■ WHAT YOU NEED TO DO:
Take the data below and copy exactly the lines starting at the one with "- Прямоугольная трапеция." and finishing at the one with "INGENIERÍA MECÁNICA + INGENIERÍA EN", both included.
□ □ □ □ □ □ □
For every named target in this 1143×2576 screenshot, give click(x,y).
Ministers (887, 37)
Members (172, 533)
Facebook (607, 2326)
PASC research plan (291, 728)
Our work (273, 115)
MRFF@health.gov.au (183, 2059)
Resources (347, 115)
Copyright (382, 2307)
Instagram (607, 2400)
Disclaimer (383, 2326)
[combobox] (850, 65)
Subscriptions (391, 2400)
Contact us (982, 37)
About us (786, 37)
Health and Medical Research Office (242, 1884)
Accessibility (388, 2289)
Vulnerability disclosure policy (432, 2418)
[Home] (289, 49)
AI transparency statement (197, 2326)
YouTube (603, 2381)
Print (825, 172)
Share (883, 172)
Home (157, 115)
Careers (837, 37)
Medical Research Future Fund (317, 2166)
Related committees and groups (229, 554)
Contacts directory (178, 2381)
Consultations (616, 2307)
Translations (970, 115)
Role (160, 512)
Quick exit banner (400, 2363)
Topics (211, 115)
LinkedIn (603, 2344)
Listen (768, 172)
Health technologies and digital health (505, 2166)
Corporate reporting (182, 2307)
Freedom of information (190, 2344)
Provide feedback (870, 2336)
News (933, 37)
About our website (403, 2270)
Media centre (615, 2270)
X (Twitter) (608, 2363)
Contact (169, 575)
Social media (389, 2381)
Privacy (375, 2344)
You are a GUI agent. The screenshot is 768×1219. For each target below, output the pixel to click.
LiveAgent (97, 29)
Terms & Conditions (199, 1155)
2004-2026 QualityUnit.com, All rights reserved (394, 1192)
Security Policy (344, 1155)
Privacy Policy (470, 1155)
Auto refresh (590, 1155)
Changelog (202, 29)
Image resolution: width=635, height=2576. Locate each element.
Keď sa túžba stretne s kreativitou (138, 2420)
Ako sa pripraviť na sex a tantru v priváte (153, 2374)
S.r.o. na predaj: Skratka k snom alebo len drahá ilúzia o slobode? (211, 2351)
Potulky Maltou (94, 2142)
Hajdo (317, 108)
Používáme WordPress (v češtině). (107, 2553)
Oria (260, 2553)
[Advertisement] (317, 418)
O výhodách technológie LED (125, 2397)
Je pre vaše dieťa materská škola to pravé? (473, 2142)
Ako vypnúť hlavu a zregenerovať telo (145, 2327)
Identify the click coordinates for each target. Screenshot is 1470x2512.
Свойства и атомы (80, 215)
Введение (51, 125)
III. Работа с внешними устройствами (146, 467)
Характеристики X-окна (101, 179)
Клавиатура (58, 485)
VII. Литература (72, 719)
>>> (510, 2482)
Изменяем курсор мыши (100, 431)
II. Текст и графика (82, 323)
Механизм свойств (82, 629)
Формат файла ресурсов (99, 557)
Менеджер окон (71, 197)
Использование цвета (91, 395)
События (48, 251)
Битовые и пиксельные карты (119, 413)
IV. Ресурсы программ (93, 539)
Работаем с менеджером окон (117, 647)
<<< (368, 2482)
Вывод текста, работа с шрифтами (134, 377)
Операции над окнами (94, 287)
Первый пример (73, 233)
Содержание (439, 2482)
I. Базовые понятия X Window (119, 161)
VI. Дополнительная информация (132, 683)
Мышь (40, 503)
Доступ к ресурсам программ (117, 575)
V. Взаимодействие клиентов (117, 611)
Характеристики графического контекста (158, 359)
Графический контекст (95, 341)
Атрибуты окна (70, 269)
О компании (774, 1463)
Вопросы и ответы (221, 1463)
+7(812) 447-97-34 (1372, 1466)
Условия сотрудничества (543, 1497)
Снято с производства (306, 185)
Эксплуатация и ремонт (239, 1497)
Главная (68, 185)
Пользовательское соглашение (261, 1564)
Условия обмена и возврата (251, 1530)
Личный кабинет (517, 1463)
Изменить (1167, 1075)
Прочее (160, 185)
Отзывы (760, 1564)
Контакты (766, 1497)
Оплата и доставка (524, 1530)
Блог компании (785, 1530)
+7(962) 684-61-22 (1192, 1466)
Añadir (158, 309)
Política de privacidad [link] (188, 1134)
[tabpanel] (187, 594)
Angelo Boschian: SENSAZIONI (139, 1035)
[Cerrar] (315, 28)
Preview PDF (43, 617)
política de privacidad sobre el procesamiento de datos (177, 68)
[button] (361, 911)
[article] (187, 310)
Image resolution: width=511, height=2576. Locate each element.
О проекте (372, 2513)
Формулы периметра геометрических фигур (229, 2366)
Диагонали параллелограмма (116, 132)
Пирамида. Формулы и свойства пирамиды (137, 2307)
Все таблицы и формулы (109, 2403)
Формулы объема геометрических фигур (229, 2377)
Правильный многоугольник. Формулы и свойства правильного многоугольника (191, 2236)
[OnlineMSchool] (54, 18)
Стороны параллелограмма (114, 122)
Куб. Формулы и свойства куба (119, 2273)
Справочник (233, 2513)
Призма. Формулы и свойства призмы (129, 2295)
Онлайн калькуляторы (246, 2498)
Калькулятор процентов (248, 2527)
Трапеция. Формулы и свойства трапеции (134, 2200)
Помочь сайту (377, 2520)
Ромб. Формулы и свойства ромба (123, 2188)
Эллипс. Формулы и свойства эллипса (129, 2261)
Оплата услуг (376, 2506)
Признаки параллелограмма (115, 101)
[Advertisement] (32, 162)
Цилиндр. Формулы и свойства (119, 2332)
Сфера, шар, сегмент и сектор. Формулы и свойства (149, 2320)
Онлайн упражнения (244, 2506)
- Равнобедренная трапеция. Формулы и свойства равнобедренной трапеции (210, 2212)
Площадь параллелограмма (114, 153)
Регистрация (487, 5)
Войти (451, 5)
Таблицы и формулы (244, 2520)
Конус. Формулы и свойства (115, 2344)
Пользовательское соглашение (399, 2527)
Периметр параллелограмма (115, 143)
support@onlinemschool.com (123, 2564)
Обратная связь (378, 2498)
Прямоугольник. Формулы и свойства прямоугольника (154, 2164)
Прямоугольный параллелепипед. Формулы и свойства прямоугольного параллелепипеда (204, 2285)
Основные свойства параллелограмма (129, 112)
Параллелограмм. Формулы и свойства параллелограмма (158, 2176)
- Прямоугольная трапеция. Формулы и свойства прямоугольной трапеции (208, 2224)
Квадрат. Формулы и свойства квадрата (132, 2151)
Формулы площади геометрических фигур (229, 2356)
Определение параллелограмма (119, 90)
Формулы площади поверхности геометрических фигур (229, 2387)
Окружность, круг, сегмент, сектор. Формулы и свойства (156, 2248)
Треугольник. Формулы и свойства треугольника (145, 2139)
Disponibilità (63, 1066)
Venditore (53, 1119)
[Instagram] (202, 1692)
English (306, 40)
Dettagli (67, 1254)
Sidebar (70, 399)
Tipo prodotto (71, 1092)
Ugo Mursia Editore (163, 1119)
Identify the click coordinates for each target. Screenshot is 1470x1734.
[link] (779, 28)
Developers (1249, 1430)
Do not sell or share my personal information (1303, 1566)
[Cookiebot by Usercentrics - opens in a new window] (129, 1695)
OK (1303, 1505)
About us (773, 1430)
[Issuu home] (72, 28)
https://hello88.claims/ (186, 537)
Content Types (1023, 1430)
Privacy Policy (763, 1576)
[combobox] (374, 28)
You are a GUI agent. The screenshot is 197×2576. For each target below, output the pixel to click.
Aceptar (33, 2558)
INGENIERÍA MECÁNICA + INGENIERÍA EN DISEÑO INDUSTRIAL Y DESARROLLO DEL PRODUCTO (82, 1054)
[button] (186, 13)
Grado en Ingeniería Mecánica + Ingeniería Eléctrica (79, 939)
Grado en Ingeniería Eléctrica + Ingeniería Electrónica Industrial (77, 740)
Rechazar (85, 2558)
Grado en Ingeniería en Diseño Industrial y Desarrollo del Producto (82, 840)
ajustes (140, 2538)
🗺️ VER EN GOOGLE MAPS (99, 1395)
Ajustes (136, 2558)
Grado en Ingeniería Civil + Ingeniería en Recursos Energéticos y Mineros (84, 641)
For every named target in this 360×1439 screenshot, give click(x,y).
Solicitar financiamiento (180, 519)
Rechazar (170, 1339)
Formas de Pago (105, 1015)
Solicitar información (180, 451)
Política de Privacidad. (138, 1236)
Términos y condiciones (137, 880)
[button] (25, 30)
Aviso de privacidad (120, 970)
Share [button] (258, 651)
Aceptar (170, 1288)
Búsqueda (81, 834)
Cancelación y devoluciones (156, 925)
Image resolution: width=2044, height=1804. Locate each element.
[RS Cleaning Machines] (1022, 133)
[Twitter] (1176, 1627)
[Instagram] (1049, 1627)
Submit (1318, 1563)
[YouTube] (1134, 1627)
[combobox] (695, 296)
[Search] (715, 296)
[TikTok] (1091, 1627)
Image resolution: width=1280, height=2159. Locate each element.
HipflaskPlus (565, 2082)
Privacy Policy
□ □ □ □ □ □ □
■ WORKED SOLUTION:
- Прямоугольная трапеция. Формулы и свойства прямоугольной трапеции (208, 2224)
Квадрат. Формулы и свойства квадрата (132, 2151)
Формулы площади геометрических фигур (229, 2356)
Определение параллелограмма (119, 90)
Формулы площади поверхности геометрических фигур (229, 2387)
Окружность, круг, сегмент, сектор. Формулы и свойства (156, 2248)
Треугольник. Формулы и свойства треугольника (145, 2139)
Disponibilità (63, 1066)
Venditore (53, 1119)
[Instagram] (202, 1692)
English (306, 40)
Dettagli (67, 1254)
Sidebar (70, 399)
Tipo prodotto (71, 1092)
Ugo Mursia Editore (163, 1119)
Identify the click coordinates for each target. Screenshot is 1470x1734.
[link] (779, 28)
Developers (1249, 1430)
Do not sell or share my personal information (1303, 1566)
[Cookiebot by Usercentrics - opens in a new window] (129, 1695)
OK (1303, 1505)
About us (773, 1430)
[Issuu home] (72, 28)
https://hello88.claims/ (186, 537)
Content Types (1023, 1430)
Privacy Policy (763, 1576)
[combobox] (374, 28)
You are a GUI agent. The screenshot is 197×2576. For each target below, output the pixel to click.
Aceptar (33, 2558)
INGENIERÍA MECÁNICA + INGENIERÍA EN DISEÑO INDUSTRIAL Y DESARROLLO DEL PRODUCTO (82, 1054)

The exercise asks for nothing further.